Чем больше я разглядывал фотоснимок ромбоида на веб-сайте Дж. Харрода, тем больше терялся в догадках, что бы это значило. Есть лишь одно более или менее обоснованное соображение, и я дерзну его высказать: это может быть стилизованным, символическим изображением огня в очаге. Таково впечатление от общего вида. Прежде всего обращаю внимание на непонятно как полученные древнейшим мастером крутые, точно загиб волны, “язычки”, которыми заканчиваются на краях предмета грани, разделяющие ромбовидные сколы. Снизу объект плоский, что подсказывает положение, в котором его хотели видеть древние гоминиды. Если глядеть под углом с боков, бросается в глаза, что грани, разделяющие сколы, образуют трехлучевые радиальные пересечения. Если же взглянуть на артефакт сверху, то прежде всего увидим почти правильную окружность, отвечающую форме очага.  И наконец, сверху вся форма сопряжения граней являет подобие креста, – одного из самых ранних мистических символов первобытной культуры;  если бы не было верхнего скола, аналогия была бы полной. Но верхний скол превратил центр креста (точку пересечения двух перпендикуляров) в пятый ромб, такой же, что и четыре боковых. За всей этой парадоксально сложной для столь древнего изделия формой должна стоять какая-то конструктивная, эстетическая или мистическая идея, словом, идеология.

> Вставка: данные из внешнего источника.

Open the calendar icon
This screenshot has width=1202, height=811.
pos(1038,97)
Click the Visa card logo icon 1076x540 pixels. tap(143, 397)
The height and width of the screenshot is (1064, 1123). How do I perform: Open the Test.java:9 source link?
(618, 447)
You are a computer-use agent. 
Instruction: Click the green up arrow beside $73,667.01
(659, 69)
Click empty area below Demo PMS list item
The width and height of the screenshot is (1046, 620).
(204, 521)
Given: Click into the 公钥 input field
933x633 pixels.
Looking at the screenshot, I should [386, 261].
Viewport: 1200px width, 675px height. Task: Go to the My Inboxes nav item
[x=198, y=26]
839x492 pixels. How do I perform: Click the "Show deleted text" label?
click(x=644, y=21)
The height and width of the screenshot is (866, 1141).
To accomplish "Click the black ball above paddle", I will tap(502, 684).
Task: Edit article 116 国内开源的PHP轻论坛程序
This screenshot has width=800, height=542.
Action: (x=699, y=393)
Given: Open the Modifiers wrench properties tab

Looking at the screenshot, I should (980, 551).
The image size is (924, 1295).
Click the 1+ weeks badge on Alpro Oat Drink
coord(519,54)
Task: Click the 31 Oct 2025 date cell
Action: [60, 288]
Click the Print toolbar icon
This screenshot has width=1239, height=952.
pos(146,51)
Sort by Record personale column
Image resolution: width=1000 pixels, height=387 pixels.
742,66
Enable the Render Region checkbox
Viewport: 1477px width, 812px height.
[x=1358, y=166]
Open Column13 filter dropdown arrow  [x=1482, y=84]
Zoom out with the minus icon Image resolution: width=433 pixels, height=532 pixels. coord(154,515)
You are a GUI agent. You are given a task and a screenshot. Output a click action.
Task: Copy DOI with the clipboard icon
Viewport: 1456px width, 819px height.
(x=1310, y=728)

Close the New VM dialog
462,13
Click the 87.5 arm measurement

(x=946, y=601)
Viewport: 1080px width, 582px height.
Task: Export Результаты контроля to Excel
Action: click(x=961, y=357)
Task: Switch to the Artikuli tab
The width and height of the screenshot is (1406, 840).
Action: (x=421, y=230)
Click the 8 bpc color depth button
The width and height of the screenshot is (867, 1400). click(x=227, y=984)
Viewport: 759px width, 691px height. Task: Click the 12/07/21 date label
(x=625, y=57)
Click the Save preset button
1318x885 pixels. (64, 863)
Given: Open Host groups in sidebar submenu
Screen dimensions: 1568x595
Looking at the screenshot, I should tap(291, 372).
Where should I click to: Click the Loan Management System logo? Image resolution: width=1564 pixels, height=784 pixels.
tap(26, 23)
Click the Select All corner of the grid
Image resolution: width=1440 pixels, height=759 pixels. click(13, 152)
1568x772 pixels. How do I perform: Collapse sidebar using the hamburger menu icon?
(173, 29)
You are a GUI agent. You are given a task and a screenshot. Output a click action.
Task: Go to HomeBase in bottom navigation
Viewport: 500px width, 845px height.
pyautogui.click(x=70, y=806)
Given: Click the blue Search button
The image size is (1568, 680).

Рис. 3. Полиэдроны, древность ок. 500-800 тыс. л. н.

 

Крест – частный случай лучевидных или игольчатых знаков (echinoids), символическая фигура, которая могла зародиться в ходе вполне утилитарных действий, например, оббивки орудий. Чтобы пояснить, почему такое предположение возможно, привожу схему некоторых артефактов ашельской эпохи в форме полиэдронов, в том числе форму, переходную от трехконечника к четырехконечному кресту, а также фигуру, образуемую пятью линиями (рис. 3).

Теперь требуется отступление о значениях древнейших религиозных символов. Огонь/очаг как символ социального и духовного бытия неразрывно, множественно и вполне органично связан со всей символикой и атрибутикой первобытной культуры. Что, думается, вполне понятно и совершенно естественно. Эти символы и атрибуты духовной культуры издревле, может быть, с олдувайской или доолдувайской эпохи, служили космологическим, социальным и практическим задачам людей. Вкратце обозначу некоторые из связей, составлявших духовно-экологический каркас первобытного социума, каркас, “державший” систему связей с наружним, природным миром и отношений во внутреннем, социальном мире.

 

11.

КРЕСТ И ОГОНЬ. Крест, – без сомнения, один из самых ранних и значимых религиозных знаков в культурах Земли. Мнения о его значениях расходятся. Есть умозаключение, что он символизировал перекрещивающиеся палочки, с помощью которых добывался огонь. Это, однако, сомнительно: как я уже писал, добыванию огня трением “дерева о дерево” предшествовало добывание “камнем о камень”, где никакого перекрещивания не было, а была серия ударов, что, возможно, и нашло отражение в древнейшей символи зации очага с помощью вереницы точек либо  “чашевидных углублений” (cupules). Впрочем, и cupules некоторые авторы связывают с огнем, точнее, с его добыванием при помощи трения (высверливания).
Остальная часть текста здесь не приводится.